Binar mengangguk sopan. “Eh, iya mas…”

Begitulah.

Selesai membayar tagihannya, Binar melesat pergi tanpa melihat Aksara lagi. Sedangkan lelaki itu juga sepertinya tidak menyadari kepergian Binar. Mereka berpisah usai sapaan yang tidak bisa dibilang hangat itu. Kelas dimulai lima menit lagi, dosen pengampu mata kuliah Etnografi Indonesia sudah masuk kelas dan hampir seluruh mahasiswa yang mengambil kelas ini sudah siap dengan buku catatan di atas meja masing-masing. Tugas mereka belum dikumpulkan, biasanya baru akan ditagih Sang Dosen ketika kelas berakhir. Binar duduk agak ke belakang. Karena tadi ia mencetak tugasnya terlebih dahulu, ia jadi tidak kedapatan bangku favoritnya. Keburu ditempati mahasiswa lain.

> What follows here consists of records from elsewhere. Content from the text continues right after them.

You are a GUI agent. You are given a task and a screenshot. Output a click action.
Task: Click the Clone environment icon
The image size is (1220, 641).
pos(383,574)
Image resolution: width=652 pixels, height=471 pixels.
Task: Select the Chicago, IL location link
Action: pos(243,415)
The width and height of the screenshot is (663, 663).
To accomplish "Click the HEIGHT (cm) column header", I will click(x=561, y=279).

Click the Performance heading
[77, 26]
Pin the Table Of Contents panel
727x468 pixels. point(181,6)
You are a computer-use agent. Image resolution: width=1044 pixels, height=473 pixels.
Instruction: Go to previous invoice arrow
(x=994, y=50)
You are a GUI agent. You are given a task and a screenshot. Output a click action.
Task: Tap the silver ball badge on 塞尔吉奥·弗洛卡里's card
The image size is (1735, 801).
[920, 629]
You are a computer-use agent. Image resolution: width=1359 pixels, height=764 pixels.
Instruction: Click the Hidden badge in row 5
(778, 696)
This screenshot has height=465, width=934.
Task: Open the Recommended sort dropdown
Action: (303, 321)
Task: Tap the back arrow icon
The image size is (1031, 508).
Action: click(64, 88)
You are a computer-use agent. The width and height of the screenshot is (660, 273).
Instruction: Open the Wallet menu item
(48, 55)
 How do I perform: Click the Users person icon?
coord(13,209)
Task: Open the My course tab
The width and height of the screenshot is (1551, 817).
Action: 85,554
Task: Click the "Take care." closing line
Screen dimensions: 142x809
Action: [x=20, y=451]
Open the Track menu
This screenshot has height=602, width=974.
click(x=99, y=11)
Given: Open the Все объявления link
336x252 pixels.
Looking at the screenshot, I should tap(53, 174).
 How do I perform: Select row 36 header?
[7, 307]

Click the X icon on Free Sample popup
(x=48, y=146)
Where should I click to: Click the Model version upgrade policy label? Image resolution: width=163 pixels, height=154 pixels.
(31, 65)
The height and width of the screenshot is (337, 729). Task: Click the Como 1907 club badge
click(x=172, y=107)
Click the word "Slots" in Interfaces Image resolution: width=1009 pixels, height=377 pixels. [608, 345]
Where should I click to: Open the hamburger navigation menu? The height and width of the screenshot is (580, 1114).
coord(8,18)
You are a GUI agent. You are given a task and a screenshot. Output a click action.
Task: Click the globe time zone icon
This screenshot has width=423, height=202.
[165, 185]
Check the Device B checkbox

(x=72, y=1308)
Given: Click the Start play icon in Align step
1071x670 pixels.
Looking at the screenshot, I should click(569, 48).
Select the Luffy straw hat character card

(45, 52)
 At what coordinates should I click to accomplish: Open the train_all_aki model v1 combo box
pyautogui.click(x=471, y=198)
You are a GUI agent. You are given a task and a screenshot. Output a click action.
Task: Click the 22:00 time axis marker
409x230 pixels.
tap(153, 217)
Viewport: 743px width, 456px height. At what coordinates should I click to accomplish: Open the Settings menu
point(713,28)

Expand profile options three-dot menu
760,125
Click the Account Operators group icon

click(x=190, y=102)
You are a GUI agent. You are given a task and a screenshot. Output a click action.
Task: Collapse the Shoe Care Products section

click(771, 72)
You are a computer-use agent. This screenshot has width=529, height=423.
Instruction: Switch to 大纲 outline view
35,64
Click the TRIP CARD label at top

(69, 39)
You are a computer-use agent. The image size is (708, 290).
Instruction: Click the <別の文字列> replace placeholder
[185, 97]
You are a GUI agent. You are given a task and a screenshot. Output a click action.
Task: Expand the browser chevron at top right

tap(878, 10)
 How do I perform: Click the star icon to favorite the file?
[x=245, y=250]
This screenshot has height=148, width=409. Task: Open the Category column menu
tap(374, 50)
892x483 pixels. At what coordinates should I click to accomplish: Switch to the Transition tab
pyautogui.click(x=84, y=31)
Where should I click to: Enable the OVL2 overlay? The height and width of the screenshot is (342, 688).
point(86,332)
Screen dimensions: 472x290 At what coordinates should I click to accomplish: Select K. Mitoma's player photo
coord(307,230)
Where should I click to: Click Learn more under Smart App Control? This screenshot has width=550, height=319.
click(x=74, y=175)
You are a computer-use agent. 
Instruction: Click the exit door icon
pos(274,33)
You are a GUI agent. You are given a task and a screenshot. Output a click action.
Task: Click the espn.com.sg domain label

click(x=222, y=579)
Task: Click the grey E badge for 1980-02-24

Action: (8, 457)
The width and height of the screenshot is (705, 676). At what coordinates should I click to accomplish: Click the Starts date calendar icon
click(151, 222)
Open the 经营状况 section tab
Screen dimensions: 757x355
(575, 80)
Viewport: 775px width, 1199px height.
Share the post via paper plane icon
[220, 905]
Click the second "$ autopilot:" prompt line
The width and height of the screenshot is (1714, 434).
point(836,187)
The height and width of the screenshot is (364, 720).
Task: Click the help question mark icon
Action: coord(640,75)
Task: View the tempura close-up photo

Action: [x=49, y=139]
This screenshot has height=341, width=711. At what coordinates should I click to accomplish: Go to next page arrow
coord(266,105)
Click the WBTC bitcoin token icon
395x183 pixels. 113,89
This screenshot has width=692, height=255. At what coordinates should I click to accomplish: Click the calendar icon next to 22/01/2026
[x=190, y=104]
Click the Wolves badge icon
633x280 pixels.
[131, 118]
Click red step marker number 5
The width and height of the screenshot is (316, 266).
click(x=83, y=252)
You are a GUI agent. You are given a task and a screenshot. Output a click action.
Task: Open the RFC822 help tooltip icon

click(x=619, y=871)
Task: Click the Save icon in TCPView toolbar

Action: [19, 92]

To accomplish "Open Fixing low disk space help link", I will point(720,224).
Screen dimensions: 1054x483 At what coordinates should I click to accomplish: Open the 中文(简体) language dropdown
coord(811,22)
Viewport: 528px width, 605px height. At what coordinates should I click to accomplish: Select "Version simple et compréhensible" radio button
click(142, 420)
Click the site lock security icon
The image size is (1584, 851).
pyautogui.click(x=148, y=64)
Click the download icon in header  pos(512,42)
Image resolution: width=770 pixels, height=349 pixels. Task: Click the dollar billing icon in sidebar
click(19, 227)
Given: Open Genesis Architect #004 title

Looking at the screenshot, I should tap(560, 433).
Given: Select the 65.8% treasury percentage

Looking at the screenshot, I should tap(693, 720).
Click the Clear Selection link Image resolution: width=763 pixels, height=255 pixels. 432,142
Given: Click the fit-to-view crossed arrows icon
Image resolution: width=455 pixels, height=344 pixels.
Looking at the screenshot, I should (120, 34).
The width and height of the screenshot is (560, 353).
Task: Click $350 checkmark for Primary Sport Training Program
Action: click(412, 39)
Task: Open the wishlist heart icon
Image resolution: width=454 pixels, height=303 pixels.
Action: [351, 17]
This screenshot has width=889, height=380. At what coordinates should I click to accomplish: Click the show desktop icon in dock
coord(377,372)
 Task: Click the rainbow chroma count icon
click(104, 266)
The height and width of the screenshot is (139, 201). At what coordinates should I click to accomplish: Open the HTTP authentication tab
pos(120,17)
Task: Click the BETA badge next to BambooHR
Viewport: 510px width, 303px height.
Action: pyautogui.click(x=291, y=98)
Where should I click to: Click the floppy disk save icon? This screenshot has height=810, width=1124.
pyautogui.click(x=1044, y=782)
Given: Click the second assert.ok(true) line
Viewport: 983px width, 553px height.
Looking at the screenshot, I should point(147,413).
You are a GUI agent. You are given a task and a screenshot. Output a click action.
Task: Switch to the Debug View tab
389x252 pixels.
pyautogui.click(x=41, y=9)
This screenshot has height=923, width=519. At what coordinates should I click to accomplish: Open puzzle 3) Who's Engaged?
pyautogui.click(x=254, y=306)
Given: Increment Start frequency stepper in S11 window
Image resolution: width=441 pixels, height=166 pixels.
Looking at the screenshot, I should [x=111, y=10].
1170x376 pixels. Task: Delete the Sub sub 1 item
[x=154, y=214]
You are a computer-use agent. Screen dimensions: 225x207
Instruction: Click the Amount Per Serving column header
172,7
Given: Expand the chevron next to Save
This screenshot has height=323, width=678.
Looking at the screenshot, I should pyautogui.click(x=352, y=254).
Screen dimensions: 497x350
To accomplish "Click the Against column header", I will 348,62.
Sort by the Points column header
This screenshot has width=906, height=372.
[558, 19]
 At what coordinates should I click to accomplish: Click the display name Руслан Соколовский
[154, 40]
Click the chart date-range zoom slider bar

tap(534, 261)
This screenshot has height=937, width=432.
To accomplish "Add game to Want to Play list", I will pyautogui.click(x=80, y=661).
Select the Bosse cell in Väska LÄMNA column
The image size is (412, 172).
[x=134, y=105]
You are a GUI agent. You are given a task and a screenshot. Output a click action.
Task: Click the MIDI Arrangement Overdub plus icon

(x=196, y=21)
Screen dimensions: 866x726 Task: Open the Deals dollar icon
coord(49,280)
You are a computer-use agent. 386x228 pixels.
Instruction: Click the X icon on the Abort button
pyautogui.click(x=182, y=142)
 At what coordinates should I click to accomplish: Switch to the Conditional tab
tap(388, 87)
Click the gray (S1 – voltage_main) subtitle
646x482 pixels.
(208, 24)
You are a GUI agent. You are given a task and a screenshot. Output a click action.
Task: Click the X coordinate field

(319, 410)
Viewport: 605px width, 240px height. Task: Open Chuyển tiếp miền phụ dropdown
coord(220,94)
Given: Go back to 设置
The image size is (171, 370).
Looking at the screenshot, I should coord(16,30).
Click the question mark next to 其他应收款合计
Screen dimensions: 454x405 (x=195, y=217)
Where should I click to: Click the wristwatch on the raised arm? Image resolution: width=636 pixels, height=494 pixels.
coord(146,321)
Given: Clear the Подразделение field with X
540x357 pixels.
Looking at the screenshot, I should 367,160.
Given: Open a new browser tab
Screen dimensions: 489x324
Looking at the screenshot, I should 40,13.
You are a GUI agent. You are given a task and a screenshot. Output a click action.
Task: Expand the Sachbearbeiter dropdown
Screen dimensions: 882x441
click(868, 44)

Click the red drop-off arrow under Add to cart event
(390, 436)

Sialnya, baru saja kelas berjalan sebentar, AC ruangan tiba-tiba saja mati. Lebih parah, tidak ada ruang kosong lain yang bisa jadi pengganti. Jadi mereka semua harus tetap berada di ruang kelas itu sampai AC kembali menyala. Remot ACnya dibawa salah satu pegawai Unit Pelayanan Akademik yang belum juga datang sejak dihubungi ketua mata kuliah lima belas menit yang lalu. Memang belum segerahketika siang hari, tapi tetap saja beramai-ramai di dalam kelas yang tidak terlalu besar membuat udara menjadi lebih sumpek.

Beberapa mahasiswa mengibas-kibaskan lembar tugas mereka. Ada juga yang pakai buku. Mencoba menyingkirkan pengapnya ruangan dan gerah dari kening, dada, sampai ketiak mereka. Barulah dua puluh menit berlalu, suara ketukan pintu membuat kepala-kepala para penghuni ruangan itu menoleh ke asal suara. Semoga saja pembawa remot AC!

“Pagi, Pak. Ini saya diamanahi remot AC oleh Pak Didit. Beliau buru-buru ada kepentingan lain yang mendesak.” Ujarnya.

“Oh ya silakan, Mas.” Balas Bu Kris, Sang Dosen.

Aksara.

Mata Aksara tidak sengaja bertemu dengan mata Binar. Lalu keduanya saling melempar senyum tipis. Aksara tidak lama di sana, ia hanya menyalakan ulang AC yang mati lalu pergi pamit entah ke mana. Sedang Binar masih terkejut akan pertemuan tiba-tiba yang tidak diduganya. Bahkan untuk sekadar urusan AC kelas pun ia harus bertemu oleh Aksara! Sungguh kebetulan yang aneh. Kelas kembali berjalan dengan sejuk.

*

Waktu gajian adalah yang ditunggu-tunggu Binar. Selepas kelas, Binar langsung melenggang ke ATM dekat kampus untuk melihat jumlah saldonya. Jumlah uang gaji Binar tidak selalu sama tiap bulan, dan hal itulah yang membuat hari gajian menarik untuknya. Binar tidak pernah menghitung berapa artikel berita yang ia tulis dimuat, pokoknya kerjaan perempuan itu cuma menulis berita dan mengirimnya ke bagian editor. Jadi, tiap tengah bulan, ia akan selalu dapat kejutan kecil atas jumlah uang yang ia punya di ATM. Deru mesin ATM yang memproses uangnya lah kesukaannya. Apalagi segepok tipis uang yang baru dikeluarkan itu. Favorit. Biasanya, Binar akan membuat pos-pos untuk uangnya. Sekian untuk belanja bulanan… untuk bayar ini… itu… dan lain-lain. Binar melipat setumpukan tipis uangnya, lalu dimasukkan ke dalam salah satu slot tas bahu yang ia gendong.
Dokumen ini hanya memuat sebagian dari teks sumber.